** START EXERCISE MATERIAL **

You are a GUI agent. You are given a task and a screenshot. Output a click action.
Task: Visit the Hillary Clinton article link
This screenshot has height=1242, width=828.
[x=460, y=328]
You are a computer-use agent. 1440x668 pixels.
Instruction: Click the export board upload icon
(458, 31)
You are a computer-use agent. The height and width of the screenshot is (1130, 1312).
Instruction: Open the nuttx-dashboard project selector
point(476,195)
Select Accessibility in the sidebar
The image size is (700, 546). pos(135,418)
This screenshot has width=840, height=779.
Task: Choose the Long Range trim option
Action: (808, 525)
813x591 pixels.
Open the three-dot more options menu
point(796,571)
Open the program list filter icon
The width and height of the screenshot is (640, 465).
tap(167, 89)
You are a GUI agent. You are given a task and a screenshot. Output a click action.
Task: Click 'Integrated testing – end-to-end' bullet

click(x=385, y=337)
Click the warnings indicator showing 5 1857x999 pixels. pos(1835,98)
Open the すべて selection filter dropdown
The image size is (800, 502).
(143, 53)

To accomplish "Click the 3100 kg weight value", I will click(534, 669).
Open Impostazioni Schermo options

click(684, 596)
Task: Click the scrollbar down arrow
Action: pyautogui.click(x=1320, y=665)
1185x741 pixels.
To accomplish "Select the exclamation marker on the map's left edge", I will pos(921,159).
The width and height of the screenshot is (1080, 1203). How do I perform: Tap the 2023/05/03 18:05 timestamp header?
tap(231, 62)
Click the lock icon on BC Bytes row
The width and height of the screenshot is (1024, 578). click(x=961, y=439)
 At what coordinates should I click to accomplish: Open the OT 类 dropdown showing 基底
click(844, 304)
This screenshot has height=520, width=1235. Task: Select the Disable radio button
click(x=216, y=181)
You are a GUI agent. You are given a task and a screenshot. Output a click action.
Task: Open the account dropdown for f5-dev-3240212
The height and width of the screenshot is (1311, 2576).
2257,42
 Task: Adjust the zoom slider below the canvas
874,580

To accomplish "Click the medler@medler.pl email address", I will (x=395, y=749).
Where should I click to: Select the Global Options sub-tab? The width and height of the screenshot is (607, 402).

** END EXERCISE MATERIAL **

- **WRITTEN EXERCISE**:
Could you convert all of the data above into a Markdown table with a Row column giving a number to each line and a Line column holding the line itself, with blank lines left out?

- **RESULT OF THE TASK**:
| Row | Line |
|---|---|
| 1 | You are a GUI agent. You are given a task and a screenshot. Output a click action. |
| 2 | Task: Visit the Hillary Clinton article link |
| 3 | This screenshot has height=1242, width=828. |
| 4 | [x=460, y=328] |
| 5 | You are a computer-use agent. 1440x668 pixels. |
| 6 | Instruction: Click the export board upload icon |
| 7 | (458, 31) |
| 8 | You are a computer-use agent. The height and width of the screenshot is (1130, 1312). |
| 9 | Instruction: Open the nuttx-dashboard project selector |
| 10 | point(476,195) |
| 11 | Select Accessibility in the sidebar |
| 12 | The image size is (700, 546). pos(135,418) |
| 13 | This screenshot has width=840, height=779. |
| 14 | Task: Choose the Long Range trim option |
| 15 | Action: (808, 525) |
| 16 | 813x591 pixels. |
| 17 | Open the three-dot more options menu |
| 18 | point(796,571) |
| 19 | Open the program list filter icon |
| 20 | The width and height of the screenshot is (640, 465). |
| 21 | tap(167, 89) |
| 22 | You are a GUI agent. You are given a task and a screenshot. Output a click action. |
| 23 | Task: Click 'Integrated testing – end-to-end' bullet |
| 24 | click(x=385, y=337) |
| 25 | Click the warnings indicator showing 5 1857x999 pixels. pos(1835,98) |
| 26 | Open the すべて selection filter dropdown |
| 27 | The image size is (800, 502). |
| 28 | (143, 53) |
| 29 | To accomplish "Click the 3100 kg weight value", I will click(534, 669). |
| 30 | Open Impostazioni Schermo options |
| 31 | click(684, 596) |
| 32 | Task: Click the scrollbar down arrow |
| 33 | Action: pyautogui.click(x=1320, y=665) |
| 34 | 1185x741 pixels. |
| 35 | To accomplish "Select the exclamation marker on the map's left edge", I will pos(921,159). |
| 36 | The width and height of the screenshot is (1080, 1203). How do I perform: Tap the 2023/05/03 18:05 timestamp header? |
| 37 | tap(231, 62) |
| 38 | Click the lock icon on BC Bytes row |
| 39 | The width and height of the screenshot is (1024, 578). click(x=961, y=439) |
| 40 |  At what coordinates should I click to accomplish: Open the OT 类 dropdown showing 基底 |
| 41 | click(844, 304) |
| 42 | This screenshot has height=520, width=1235. Task: Select the Disable radio button |
| 43 | click(x=216, y=181) |
| 44 | You are a GUI agent. You are given a task and a screenshot. Output a click action. |
| 45 | Task: Open the account dropdown for f5-dev-3240212 |
| 46 | The height and width of the screenshot is (1311, 2576). |
| 47 | 2257,42 |
| 48 |  Task: Adjust the zoom slider below the canvas |
| 49 | 874,580 |
| 50 | To accomplish "Click the medler@medler.pl email address", I will (x=395, y=749). |
| 51 | Where should I click to: Select the Global Options sub-tab? The width and height of the screenshot is (607, 402). |